By Pete Vack
Last week, the Vintage Sports Car Club of America (VSCCA) and VeloceToday sent a 2020 Italian Car Calendar to VeloceToday’s premium subscribers who responded to our free offer, and also included a complimentary copy of the rare VSCCA quarterly magazine called the Vintage Sports Car. We thought it an opportune time to tell our readers a bit about this rare publication and its editor.
The current editor is Jim Donick, who put out his first issue of the Vintage Sports Car in April of 1985. Though generally available only to VSCCA members, Donick told us that you’ll find the magazine in several of the neatest automobile museums in Europe, but he adds, “Usually on the desk of the director or other members of the staff. They don’t distibute it.”
It can also be found on the table in the lobby of the famous Hotel de France, ”…the most iconic motoring hotel in the country and headquarters over the years for many of the best teams contesting the 24 Hours.” It might be less expensive to simply join the club; as we shall see, the magazine is not strictly a ‘club pub’. Donick works at keeping the “mix,” as he calls it, from getting too predictable. There are reports on the Le Mans museum, the now abandoned Grand Prix Circuit at Reims, and stories of individual cars, marques, and racing teams of the past.
Vintage Sports Car is a delight and as eccentric as it is anticipated. First, it’s small, 8.5 x 5.5 inches, a comfortable friend that is held without undue effort. But what is unusual is that all photos are published in black and white. In fact, aside from the cover background, there is no color anywhere in the magazine. Says Donick, “This format was adopted in 1976 and reflected an attempt to raise the quality of the club bulletin to something more akin to the clubs in Europe: the VSC, the Bentley Drivers Club Review, the Bugatti Owners Club Review. I know that I have chosen to make it more an ongoing history of the VSCCA than simply a ‘newsletter,’ hence, it should look and feel like a magazine. As to the lack of color? Initially that was a cost saving. These days it isn’t. BUT, keeping it black and white adds to the traditional sort of “tweedy” flavor so we keep it.”

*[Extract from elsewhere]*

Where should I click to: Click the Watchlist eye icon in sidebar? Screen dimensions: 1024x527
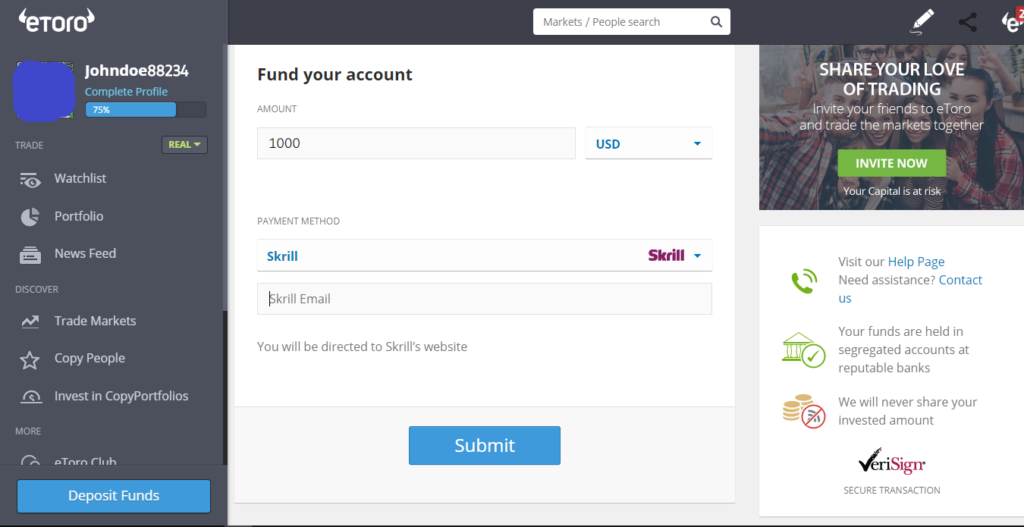pos(30,180)
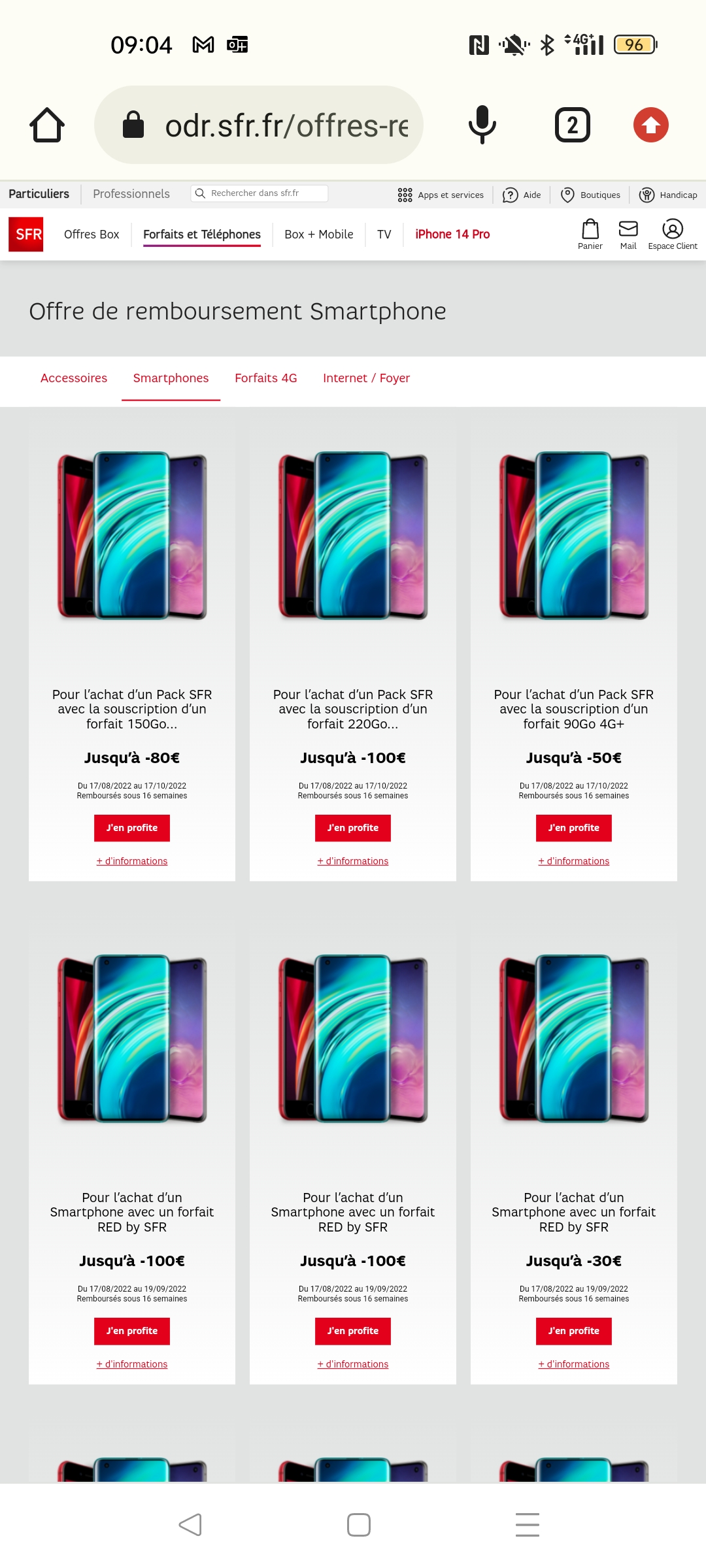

“After all of these years I rather suspect it has come to reflect me to some extent, and so eccentric and quirky are accurate. Mostly, though, I think of it as ‘traditional.’ I try to keep it from following the current zeitgeist, whatever that happens to be.”
The latest edition…Number Four 2019, is full of the diverse articles that make its arrival so welcome. As with any club publication, the major events are chronicled, and well written reports are provided by Dow Smith on the Spring Sprints and Empire Cup races at the home track of Lime Rock, and the White Mountain Grand Prix in Tamworth, New Hampshire. But in the next pages, we are transported to the Smithsonian Air and Space Steven F. Udvar-Hazy Center where the editor takes photos of the U 16 Bugatti aero engine and relates the placard information about the WWI Bugatti marvel. Then, a cutaway of the Triumph Dolomite but not the Triumph you think it might be.
Sadly obituaries are usually present. Donick devotes multiple pages to the recent demise of one of the club’s oldest and most valued members, Jerry Greaves, and he could have devoted the entire issue to Greaves, who was as ‘indispensable’ as anyone might ever be. The Greaves stories are legion, but our favorite is when we asked him if we could change our Alfa Sprint drums to discs, as after all, that was done on the same model, only a few years later. “It would safer” we complained. “Well, drive slower,” replied Greaves, who was dean of the car classification committee. Greaves also knew more about Bandinis (and just about anything else) than anyone we’ve ever met.
Book reviews are often off the beaten path. Here Donick reviews roads before cars; in The Old Road, Hilaire Belloc takes us from Winchester to Canterbury “… with the eyes of an adventurer but the soul of a philosopher… a satisfying read while sitting before a fire over several long winter evenings, and perhaps a decent Armagnac.” Another all too brief classic review covers Ken Purdy’s Kings of the Road.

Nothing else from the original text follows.